The application is arranged with a file structure that supports adaptability and modification.
The data
folder contains static data that ships with the application. This includes the trained
neural network, a zip
of the cloudless dataset which is extracted when the application runs, and a
values.py
folder for setting options. If the model is improved, or the cloudless set extended,
these can be easily replaced in this folder.
The src
folder contains the custom scripts for the application, and a custom distribution of the
cyclegan code.
The .env
file should be edited and filled out with copernicus credentials to authenticate product
search and downloads.
The colab.ipynb
file contains a Colab notebook for running the application on Colab. This allows for
faster results for large scale production using a GPU.
During execution a userdata
folder is created for storing temporary files and values. Products are
downloaded and extracted into the product_store
folder, and manually downloaded products can be
placed here to be used. The rgb_store
and mask_store
folders are used to store false
color images, masks and their respective sorted tiles. Datasets are transferred to the
cyclegan_input
folder, and the artificial clouds are retrieved from the
cyclegan_output
folder once finished. There are also text files to store temporary lists.
An output
folder is also generated after execution. This contains the produced training set for the
cloud masking AI. The masks
folder contains the cloud masks which were used to produce the
identically numbered artificial cloudy pictures in the images
folder The raw artificial clouds and
surface images are also provided in case they are required.
The bundled model was trained on CycleGAN with real SLSTR Cloud Masks and Cloudy Ocean Images. The product
manifest files for the products used for training the model can be found in the output
folder.
The model was trained with 1000
tiles for 200
epochs.
The cloud masks used in this application are obtained free of charge from Copernicus Open Access Hub. They are extracted out of Level 1 Products from the SLSTR Instrument on the Sentinel-3 Satellites.

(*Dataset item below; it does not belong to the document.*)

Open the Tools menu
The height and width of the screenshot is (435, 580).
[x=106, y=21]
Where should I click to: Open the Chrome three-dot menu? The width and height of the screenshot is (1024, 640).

The application integrates two existing projects into its workflow:
Pix2Pix CycleGAN - A Cyclic
Generative Adversarial Network for bi-directional Image to Image Transformation. A customized
distribution of CycleGAN is provided in src.cyclegan
. License for CycleGAN can be found in
src/cyclegan/LICENSE
.
SLSTR Tools - A collection of Python scripts
to load the raw SLSTR product data into programmable data structures, like arrays. The
ImageLoader
class from SLSTR Tools is located in src/image.py
.